EXCERPT —
U.S. Attorney General Jeff Sessions says the country has “never seen anything” like the current opioid crisis.
Sessions was in Tampa, Florida yesterday discussing federal and state efforts to fight drug trafficking and the opioid epidemic.
Sessions says 64,000 Americans died of overdoses last year.
A new study found that the total number of drug-related deaths in Florida jumped 22% from 2015 to 2016.
The number of opioid-related deaths — 5,725 in 2016 — grew by 35 percent.
The official heroin-related overdose death toll for 2016 in Palm Beach County ended up at 571 souls — a 110 percent increase from the previous year, according to the state’s Medical Examiners Commission.
“We are the epicenter for certainly fentanyl, fentanyl analogs and heroin overdoses,” said Dr. Michael Bell, Palm Beach County’s medical examiner.
And deaths caused by fentanyl increased by a whopping 97 percent. Particularly disturbing is the increase in the use of the fentanyl analog, carfentanil, developed originally to tranquilize elephants and never meant for human consumption.
Even more troubling, medical examiners reported that deaths related to all kinds of drugs — prescription drugs, such as oxycodone, and street drugs, like heroin and cocaine — and alcohol were on the rise.
President Trump has declared the crisis a public health emergency.

EXERCISE DATA —
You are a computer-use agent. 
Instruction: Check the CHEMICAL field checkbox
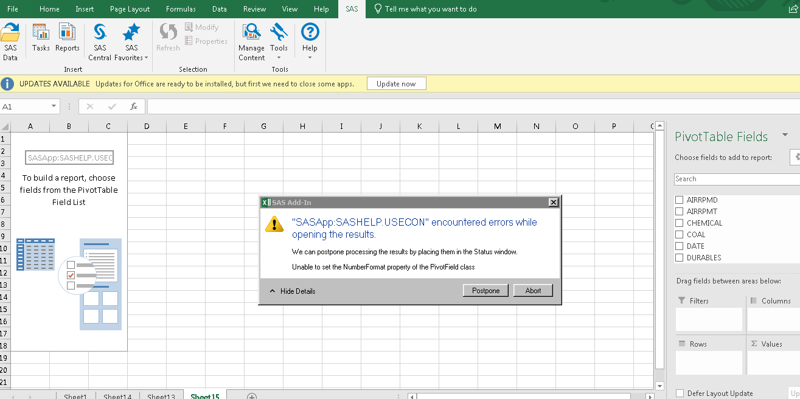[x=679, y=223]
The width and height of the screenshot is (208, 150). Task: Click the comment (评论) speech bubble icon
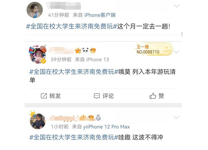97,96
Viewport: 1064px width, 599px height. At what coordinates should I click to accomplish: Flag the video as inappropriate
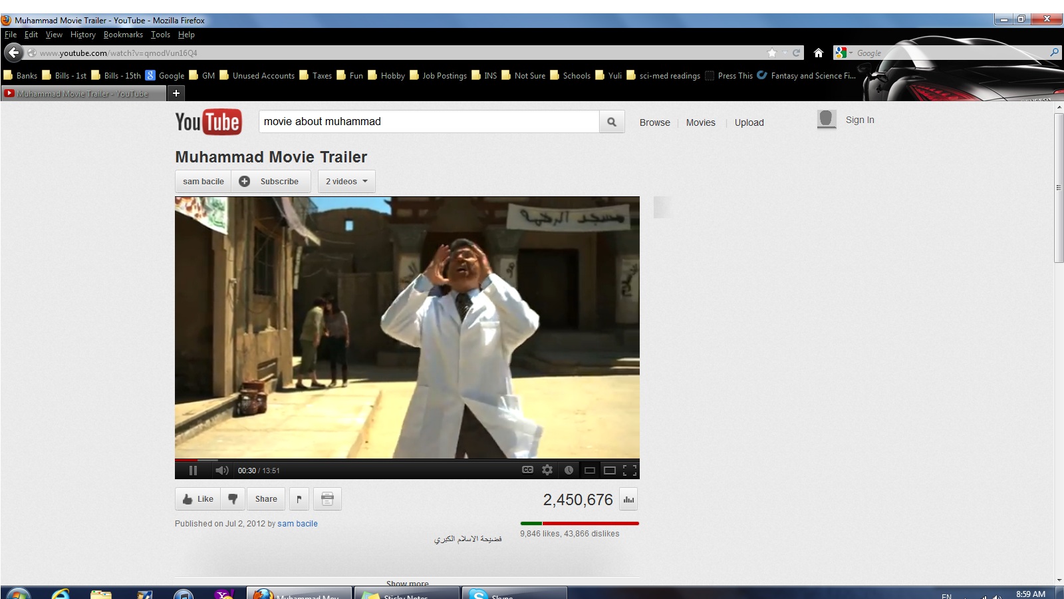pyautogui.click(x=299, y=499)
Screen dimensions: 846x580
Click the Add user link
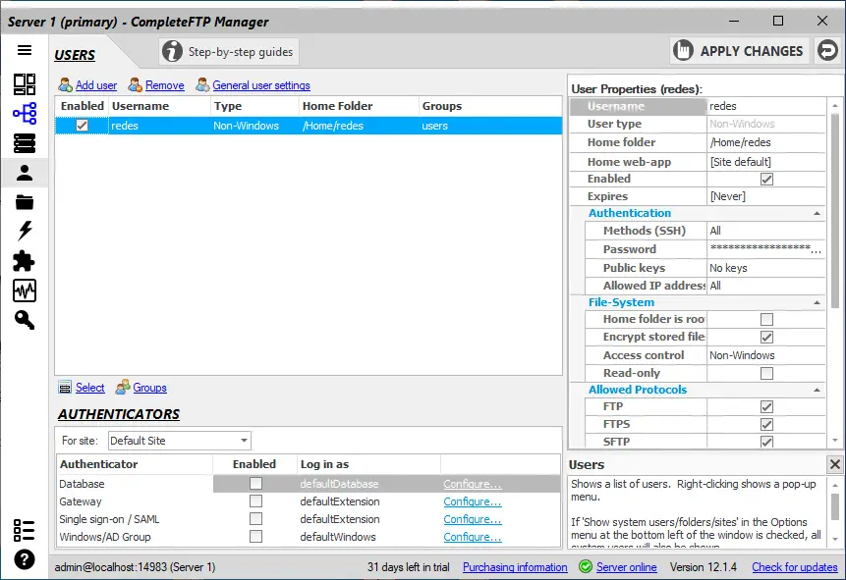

* * *

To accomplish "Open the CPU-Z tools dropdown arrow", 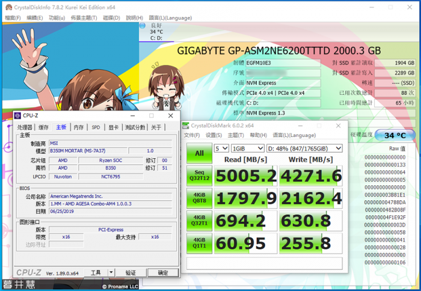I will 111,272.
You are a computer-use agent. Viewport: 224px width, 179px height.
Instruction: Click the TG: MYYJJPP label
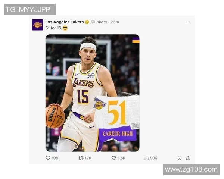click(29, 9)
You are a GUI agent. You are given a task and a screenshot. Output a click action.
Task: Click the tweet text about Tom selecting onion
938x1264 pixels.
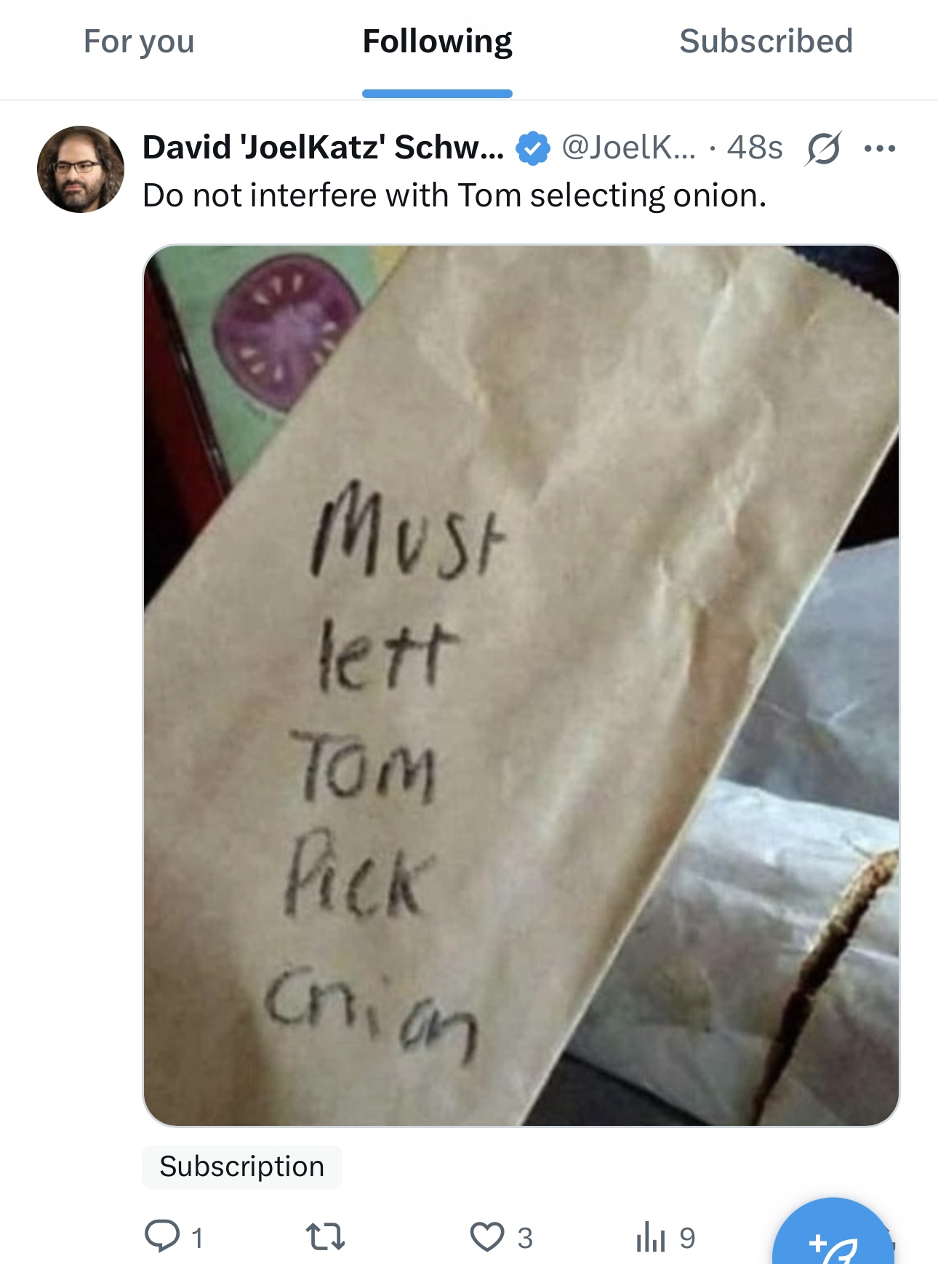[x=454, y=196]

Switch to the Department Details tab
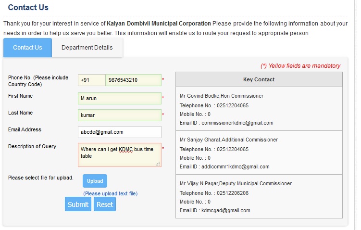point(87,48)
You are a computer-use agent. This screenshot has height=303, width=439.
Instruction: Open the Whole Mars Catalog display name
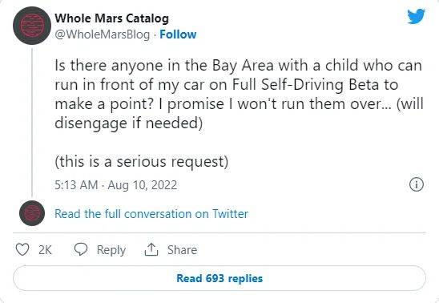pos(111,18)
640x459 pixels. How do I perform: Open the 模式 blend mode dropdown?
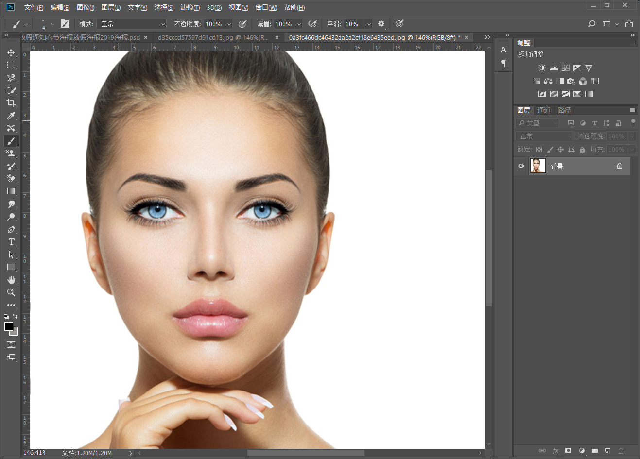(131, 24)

ASSIGNED TASK 1 — In the article on the opioid crisis, what was the percentage increase in heroin-related overdose deaths in Palm Beach County in 2016 over the previous year?
ASSIGNED TASK 2 — Repeat the article on the opioid crisis word for word, from "U.S. Attorney General" up to and including "the opioid epidemic.".
The lines can be set aside; none of them is needed.

WRITTEN RESPONSE 1 — 110 percent.

WRITTEN RESPONSE 2 —
U.S. Attorney General Jeff Sessions says the country has “never seen anything” like the current opioid crisis.
Sessions was in Tampa, Florida yesterday discussing federal and state efforts to fight drug trafficking and the opioid epidemic.